The true test of the salary cap myth would be to have a year in which the cap is $325 million (the Mets are at $308M) and everyone has to spend to it. We will learn as we have always suspected, that the biggest hindrance to success is not money but stupidity, and that so much of the disparity in the sport comes down to competence and interest. Owners have been chasing a salary cap since 1994, because capping salaries is a universal passion among ownership types but also because it's the only thing they know the union cares passionately about—and that's even allowing for the union leadership's recent attempts to slit its own collective throat. As with so many things in the culture, this is a reboot born first and foremost from a lack of imagination—the same thing everyone hated three decades ago, with a younger cast. Oopty doopty, what fun!

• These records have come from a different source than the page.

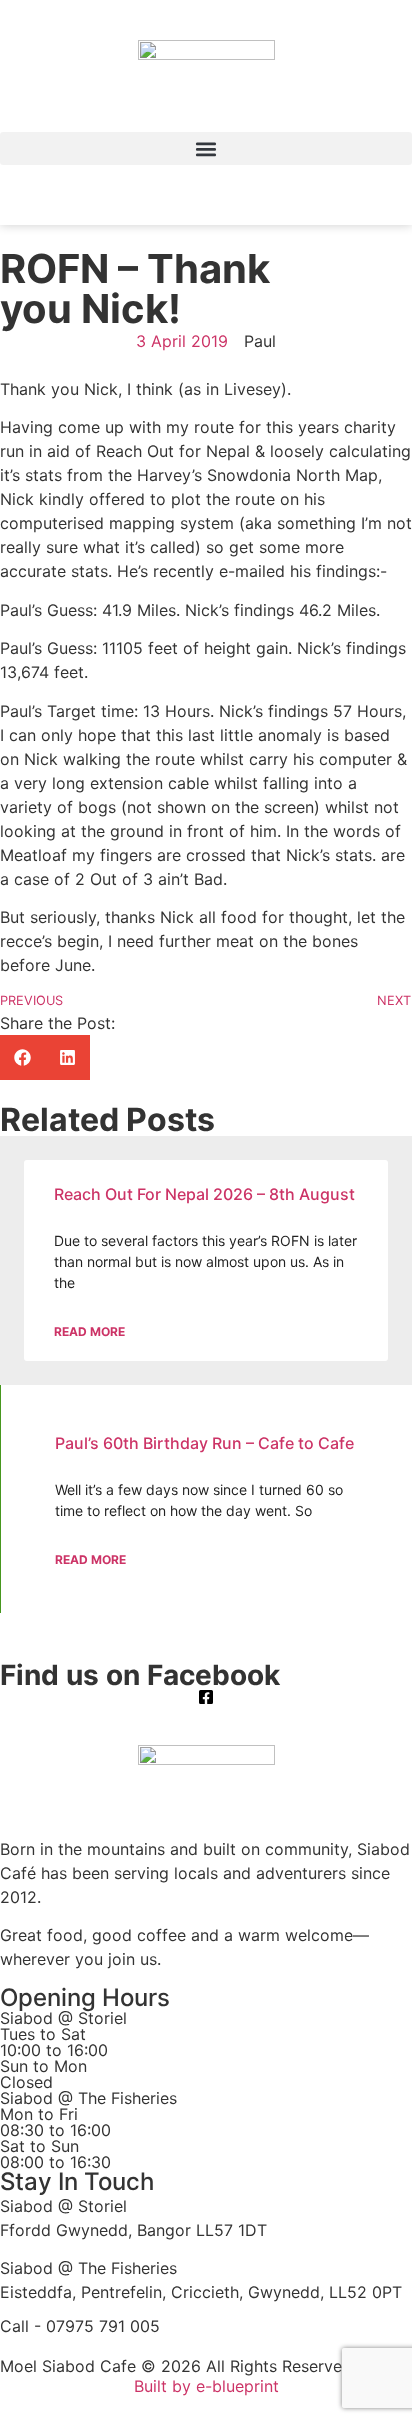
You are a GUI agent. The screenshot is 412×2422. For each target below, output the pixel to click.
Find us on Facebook (140, 1675)
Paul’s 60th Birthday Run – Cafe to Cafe (204, 1443)
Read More (89, 1331)
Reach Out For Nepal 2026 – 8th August (204, 1194)
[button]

If you saw the original, which cost baseball 948 games and the 1994 World Series, you know that what's coming this winter going to be your standard king-hell bummer, the kind of thing that baseball invented the 2025 World Series and the World Baseball Classic and Shohei Ohtani to make us all forget. Even those of you we actively hate—fantasy owners with a misguided sense of what the rest of us want or need to know, mostly—deserve better than that. You deserve not to spend an entire season thinking about the absence of the next one; if you have to consider a season when you have to decide whether to watch a full year of Alec Bohm or expatriate to Kaliningrad (and yes, you know who you are), you should at least be afforded the luxury that 2027 can make that right. It's the classic baseball dodge in a nutshell—there's always next year, after all. That was the slogan that energized Dodgers fans before they decided that winning is a better use of money than palace upkeep.
And so the challenge for you is clear—to block out the leaden burdens of baseball as it rushes toward one more silly self-imposed brink, or doomwatch for the next 187 days because you know in your wretched, mold-encrusted souls that the people who run the game are going to fuck it six ways to backward because they think that the Monfort boys in Denver have their fingers on the pulse of modern American entertainment values, as opposed to having those same fingers power-wedged into their own nostrils. Baseball at its best is the joy of Venezuelans winning the WBC and dancing that joy into the Miami night. It is not Rob Manfred explaining anything to anyone at any time for any reason, and it surely is not whatever delivers a reliable ROI for Bob Nutting. If understanding all that doesn't make you pro-union and anti-lockout, then nothing will, which is a polite way of saying you are an awful human being who deserves no friends and should live and die alone.
Put another way, the Dodgers spent money and made people happy and had the decency to make it interesting last year. Who doesn't think that's a better reason for baseball to exist? Remember that as 2026 begins and you decide whether or not the Giants bullpen is worthy of your interest. We'd argue that it is, even if only as an alternative to watching sallow-faced mutants behind podiums explaining why you can't have something you enjoy because some billionaire with the judgment and long-range planning sense of a fruit fly really wants to keep a little more of his money.
In other words, Play Ball, for as long as you can stand it, you hopelessly delusional whelps.